Don't try to match the tree_ssa_useless_* set of functions, instead
put the value_preserving_conversion_p predicate in tree.[ch] and
a suitable function using it in tree-ssa-math-opts.c.

Thanks,
Richard.

> I've added checks to make sure the value is not truncated at any point.
>
> I've also changed the test cases to address Janis' comments.
>
> Andrew
>
Michael Matz June 28, 2011, 3:53 p.m. | #2
Hi,

On Tue, 28 Jun 2011, Richard Guenther wrote:

> I'd name the predicate value_preserving_conversion_p which I think is 
> what you mean.  harmless isn't really descriptive.
> 
> Note that you include non-value-preserving conversions, namely int -> 
> unsigned int.

It seems that Andrew really does want to accept them.  If so 
value_preserving_conversion_p would be the wrong name.  It seems to me he 
wants to accept those conversions that make it possible to retrieve the 
old value, i.e. when "T1 x; (T1)(T2)x == x", then T1->T2 has the 
to-be-named property.  bits_preserving?  Hmm.


Ciao,
Michael.
Andrew Stubbs June 28, 2011, 4:14 p.m. | #3
On 28/06/11 16:53, Michael Matz wrote:
> On Tue, 28 Jun 2011, Richard Guenther wrote:
>> I'd name the predicate value_preserving_conversion_p which I think is
>> what you mean.  harmless isn't really descriptive.
>>
>> Note that you include non-value-preserving conversions, namely int ->
>> unsigned int.
━━━━
#### GIVEN REQUEST
Carry on the mailing-list discussion about naming the conversion predicate from the point where it stops.

#### SOURCE EXCERPT
━━━━
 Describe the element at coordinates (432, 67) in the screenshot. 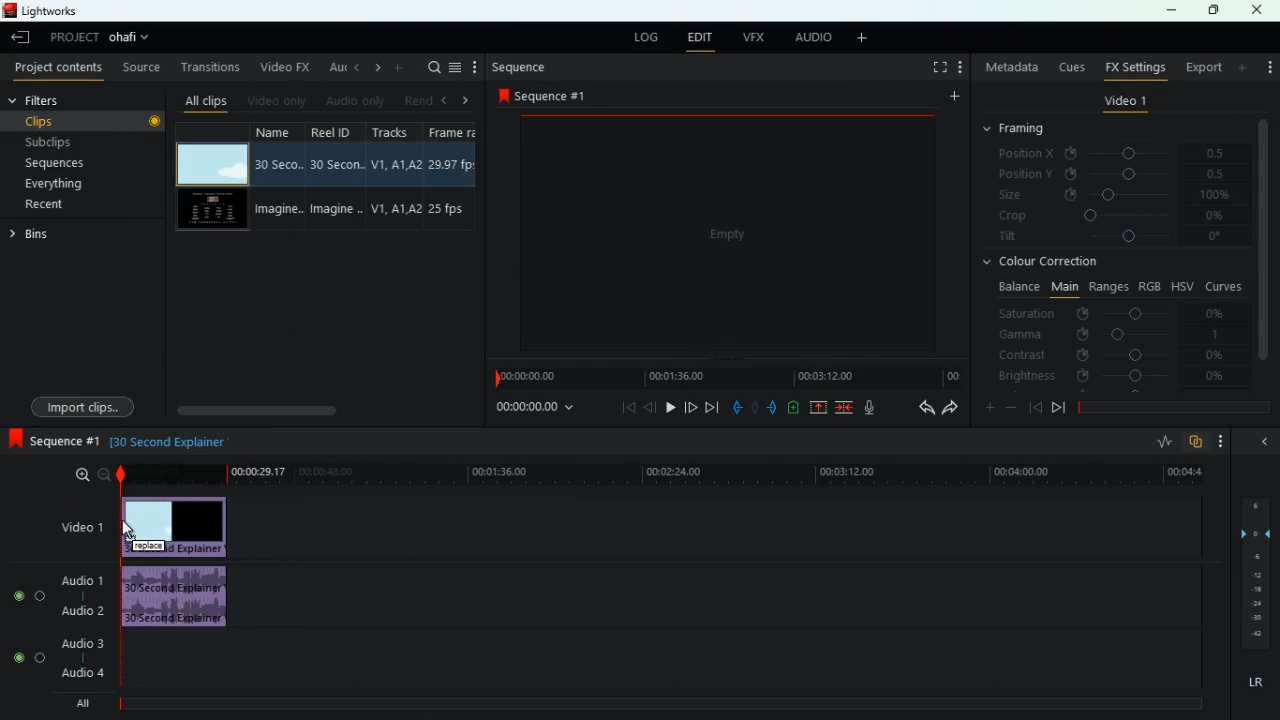

I see `search` at that location.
━━━━
#### RESULT BELOW
>
> It seems that Andrew really does want to accept them.  If so
> value_preserving_conversion_p would be the wrong name.  It seems to me he
> wants to accept those conversions that make it possible to retrieve the
> old value, i.e. when "T1 x; (T1)(T2)x == x", then T1->T2 has the
> to-be-named property.  bits_preserving?  Hmm.

What I want (and I'm not totally clear on what this actually means) is 
to be able to optimize all the cases where the end result will be the 
same as the compiler produces now (using multiple multiply, shift, and 
add operations).

Ok, so that's an obvious statement, but the point is that, right now, 
the compiler does nothing special when you cast from int -> unsigned 
int, or vice-versa, and I want to capture that somehow. There are some 
exceptions, I'm sure, but what are they?

What is clear is that I don't want to just assume that casting from one 
signedness to the other is a show-stopper.

For example:

   unsigned long long
   foo (unsigned long long a, unsigned char b, unsigned char c)
   {
     return a + b * c;
   }

This appears to be entirely unsigned maths with plenty of spare 
precision, and therefore a dead cert for any SI->DI 
multiply-and-accumulate instruction, but not so - it is represented 
internally as:

   signed int tmp = (signed int)a * (signed int)b;
   unsigned long long result = a + (unsigned long long)tmp;

Notice the unexpected signed int in the middle! I need to be able to get 
past that to optimize this properly.

I've tried various test cases in which I cast signedness and mode around 
a bit, and so far it appear to perform safely, but probably I'm not be 
cunning enough.

Andrew
Michael Matz June 28, 2011, 4:37 p.m. | #4
Hi,

On Tue, 28 Jun 2011, Andrew Stubbs wrote:

> What I want (and I'm not totally clear on what this actually means) is 
> to be able to optimize all the cases where the end result will be the 
> same as the compiler produces now (using multiple multiply, shift, and 
> add operations).

Okay, then you really want to look through value-preserving conversions.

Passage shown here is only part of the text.